Larry C. Porter is a research and review editor of the The Joseph Smith Papers and professor emeritus of Church history and doctrine at Brigham Young University. He received a PhD in history of religion from BYU, where he taught for thirty-one years. His service included chair of the Department of Church History and Doctrine and director of the Church history area of the BYU Religious Studies Center. He also held the Richard L. Evans Chair of Religious Understanding. He received the Richard Lloyd Anderson Research Award from Religious Education at BYU and the Leonard J. Arrington Award for a Distinctive Contribution to the Cause of Mormon History from the Mormon History Association. He coauthored or edited several important books, including Truth Will Prevail: The Rise of the Church of Jesus Christ of Latter-day Saints in the British Isles, 1837–1987 (1987), The Prophet Joseph Smith: Essays on the Life and Mission of Joseph Smith (1988), and Lion of the Lord: Essays on the Life & Service of Brigham Young (1996).

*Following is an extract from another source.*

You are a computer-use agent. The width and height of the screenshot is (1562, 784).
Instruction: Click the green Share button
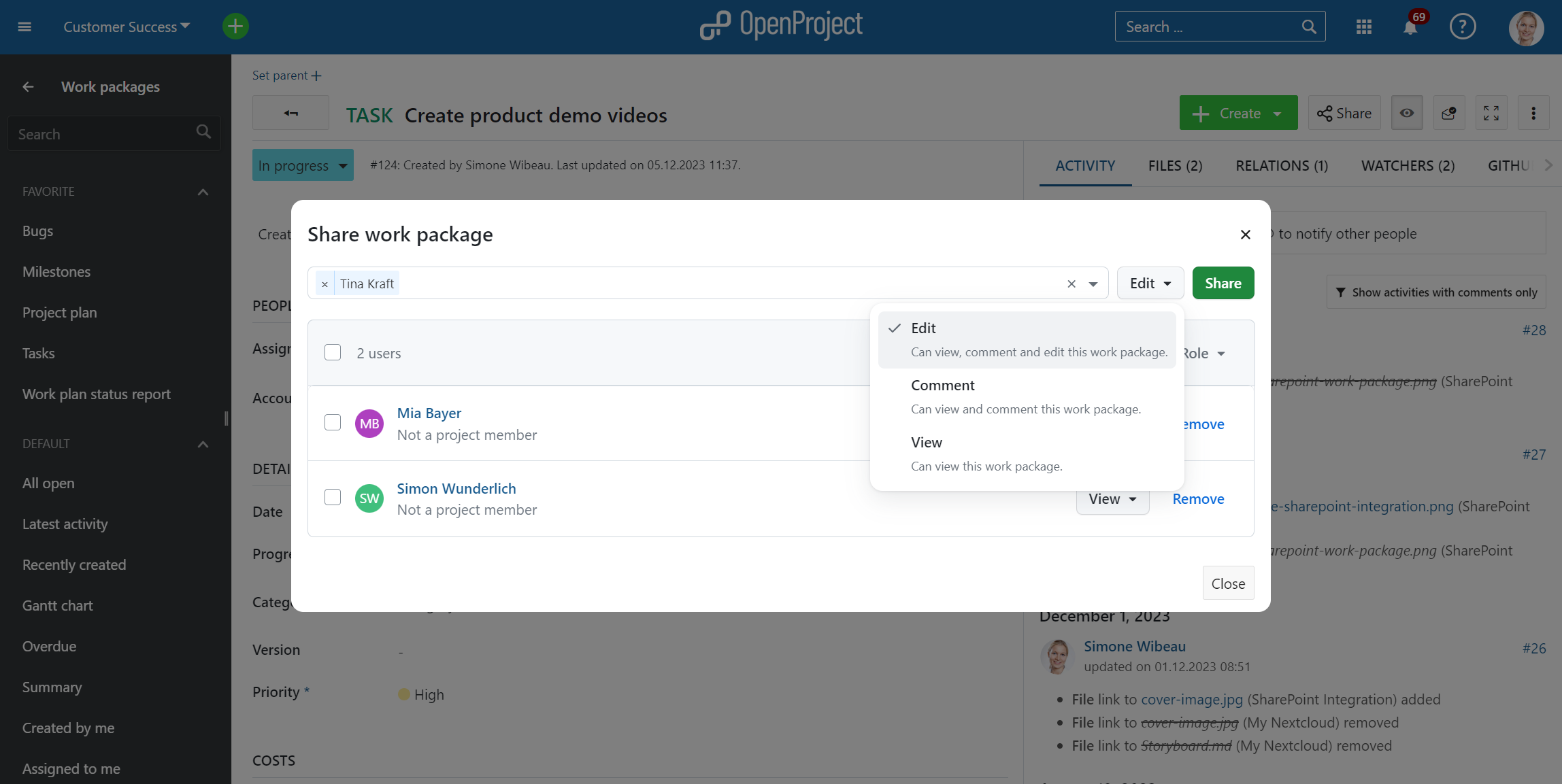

Steven C. Harper is a historian for The Church of Jesus Christ of Latter-day Saints and an editor of The Joseph Smith Papers. He served from 2002 to 2012 as a professor of Church history and doctrine at Brigham Young University. He earned a PhD in early American history from Lehigh University. He has been a Gest Fellow at Haverford College and the Lawrence Henry Gipson Dissertation Fellow at Lehigh University, and he received the T. Edgar Lyon and Juanita Brooks Awards from the Mormon History Association and a Brigham Young University Young Scholar Award. He authored Promised Land (2006), Making Sense of the Doctrine and Covenants (2008), Joseph Smith’s First Vision: A Guide to the Historical Accounts (2012), and numerous articles on Mormonism and the early American republic.